The problem comes when we need to add fractions with different denominators. We do this using equivalent fractions to make two fractions with the same denominator. It’s usually best to use the lowest common denominator, this isn’t too important when using numbers, as you can easily simplify later, but when dealing with algebraic fractions it’s always better to find the lowest common denominator as otherwise you may end up with a high order polynomial.

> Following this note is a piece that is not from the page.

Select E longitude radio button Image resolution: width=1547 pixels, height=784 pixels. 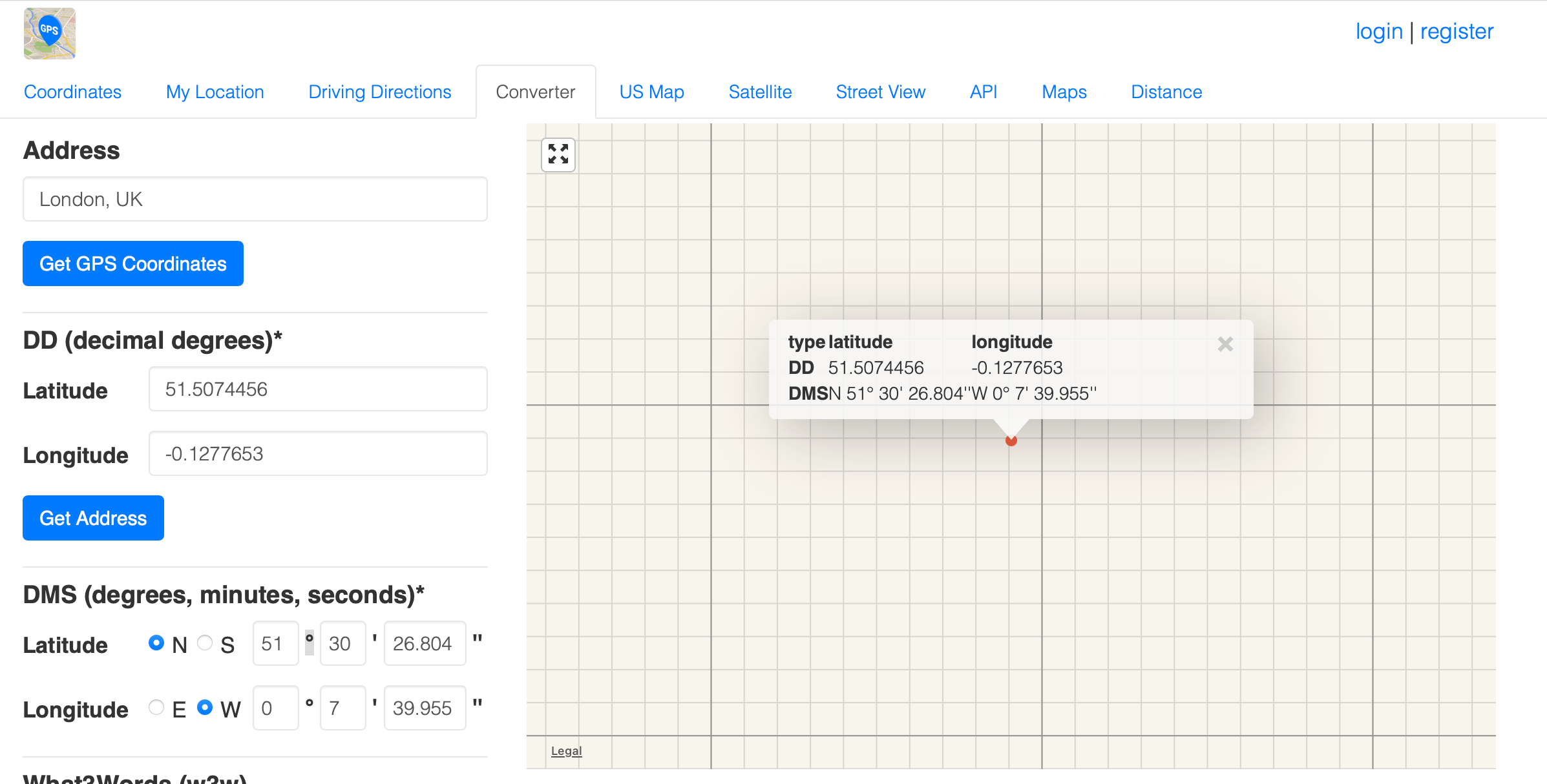(156, 707)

The lowest common denominator is the lowest common multiple of of the denominators. So we would change 1/4 + 1/3 to 3/12 + 4/12, and 1/(x + 1) + 1/(x -1) would become (x – 1)/(x + 1)(x – 1) + (x + 1)/(x + 1)(x – 1)

Multiplying Fractions

This is easy to do, you just multiply the numerators together and the denominators together. So 2/5 x 3/7 = 6/35. The problem is many people forget this, possibly because they never bothered to really understand why. The denominator of a fraction is how many equal parts 1 is broken up into to get the “unit” we are dealing with. So multiplying the units together gives us how many equal parts our answer will deal with. If you break up 1/4 into thirds you get 1/12 (as 3/12 = 1/4). The same works for the numerators:

Ed: I’m going to include a diagram here, and maybe a few others throughout the post.

Dividing Fractions

This is often a source of confusion. And to really understand it you need to really understand what a fraction is. We know the denominator is the amount of equal parts 1 is split into, and the numerator is how many of those parts we have. Which is the same as saying a fraction is what we’d get is we split the numerator into the amount of equal parts specified in the denominator. So 3/4 is 3 divided by 4.

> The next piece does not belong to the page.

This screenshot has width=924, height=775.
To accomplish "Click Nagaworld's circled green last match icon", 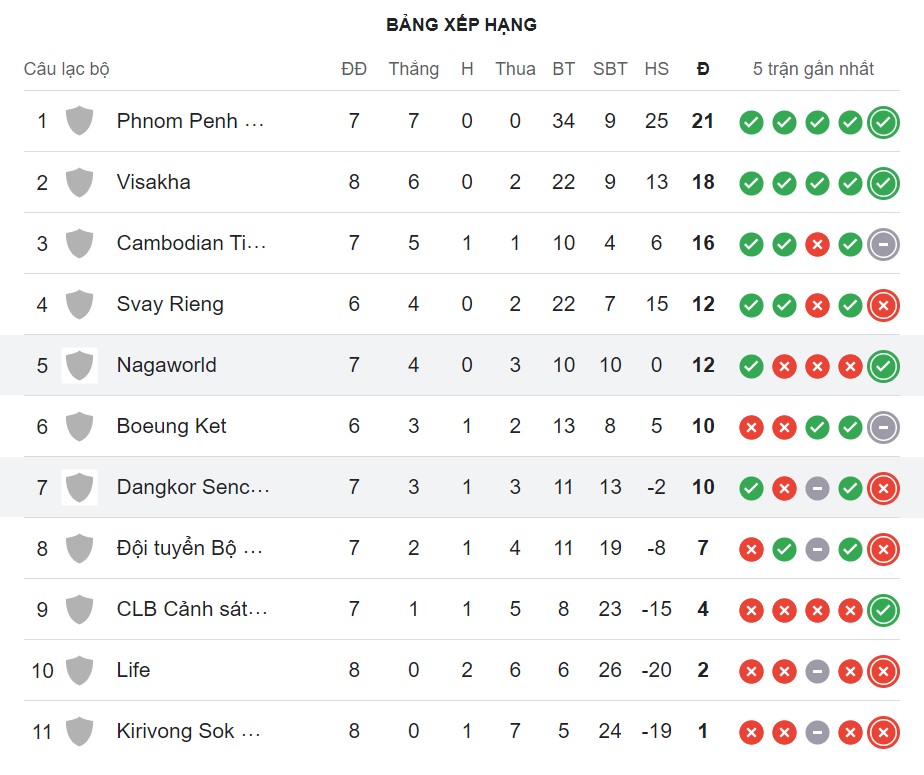I will click(x=883, y=366).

If we imagine dividing 1 by a half, it’s the same as saying how many halves are there in 1. As we get a half by splitting 1 into 2 equal parts, the answer must be 2. Dividing and multiplying are inverse operations, and that is why dividing by 2 is the same as halving something. Multiplying by somethings reciprocal is the same as dividing by it. This works with fractions too, so if we want to divide by 3/4 we can multiply by its reciprocal (4/3). Remember, reciprocal means 1/ and the reciprocal of a fraction is found by switching the numerator and denominator around, or “flipping” it.

Remember, these rules work for all fractions, whether you know the numbers or have them in algebraic form.